Important Timestamps
- 02:11 – 03:02: Guest introductions and episode structure
- 04:55 – 08:24: Galina defines agentic AI versus traditional AI
- 08:24 – 12:16: Hypothetical mammography use case and liability setup
- 12:16 – 18:14: Legal agency and routes to liability
- 18:14 – 20:21: Data quality’s impact on legal exposure
- 20:21 – 23:40: Medical standard of care and AI
- 25:07 – 29:33: Workflow mitigation, thresholds, and quality control
- 29:58 – 32:23: Developers’ responsibility, hallucinations, prompt engineering
Tone
The discussion is collegial yet rigorous. Judge Walsh approaches legal questions analytically but with a clear caveat that the law is evolving in this space. Galina and Marina balance technical and compliance perspectives, frequently looping back to the importance of context, reasonable expectations, and practical best practices for both developers and users.
Summary Takeaways
- Agentic AI is blurring the boundary between tool and independent actor, raising complex liability and ethical questions in medical diagnostics.

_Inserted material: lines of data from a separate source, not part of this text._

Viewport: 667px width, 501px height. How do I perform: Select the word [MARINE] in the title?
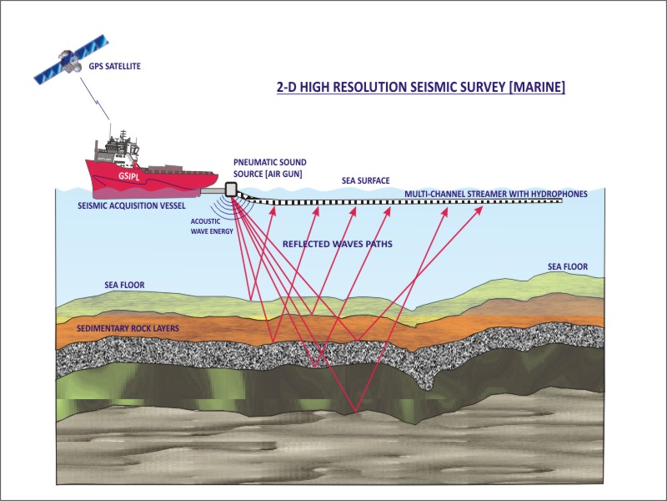(534, 87)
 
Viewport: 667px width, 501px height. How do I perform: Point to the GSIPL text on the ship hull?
(130, 176)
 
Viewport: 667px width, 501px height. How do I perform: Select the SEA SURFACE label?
(365, 180)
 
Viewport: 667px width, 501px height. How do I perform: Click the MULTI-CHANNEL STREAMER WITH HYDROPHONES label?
(496, 194)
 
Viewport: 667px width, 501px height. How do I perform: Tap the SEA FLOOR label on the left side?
(124, 286)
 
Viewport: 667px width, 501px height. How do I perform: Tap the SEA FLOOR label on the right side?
(568, 267)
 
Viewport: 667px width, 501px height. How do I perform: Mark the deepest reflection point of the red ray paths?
(357, 412)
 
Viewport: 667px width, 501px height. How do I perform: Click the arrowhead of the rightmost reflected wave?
(481, 209)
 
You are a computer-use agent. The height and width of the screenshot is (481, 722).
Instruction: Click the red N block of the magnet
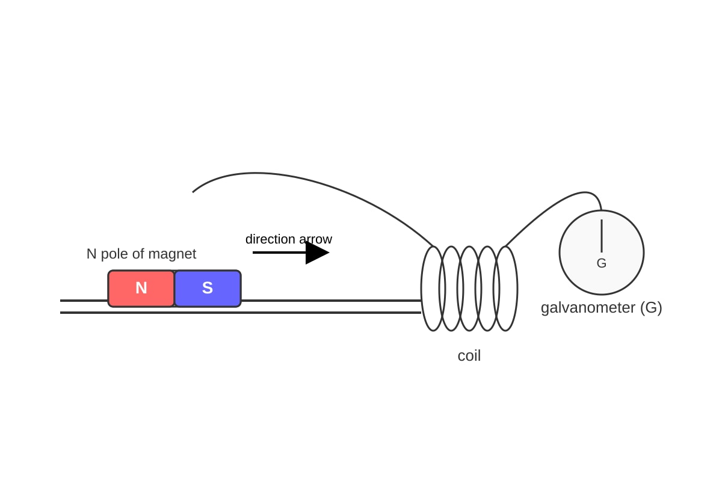coord(141,289)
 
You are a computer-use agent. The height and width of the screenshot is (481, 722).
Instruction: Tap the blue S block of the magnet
coord(208,289)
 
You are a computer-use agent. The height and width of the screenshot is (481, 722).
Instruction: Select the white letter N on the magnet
coord(141,287)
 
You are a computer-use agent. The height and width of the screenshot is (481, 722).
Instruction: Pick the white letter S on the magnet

- Multiple parties may share liability—developers, calibrators, healthcare providers, and those overseeing implementation—depending on workflows, system design, training data, and oversight practices.
- Expectations of AI performance may lead to higher or new legal standards, especially as systems become more autonomous and claims about their accuracy are made.
- Robust training data, careful calibration, flexible workflows, and ongoing quality control are all critical for legal defensibility and patient safety.
- The law is not yet settled; cases like the one described will shape the future boundaries of responsibility as agentic AI becomes embedded in life-and-death decisions.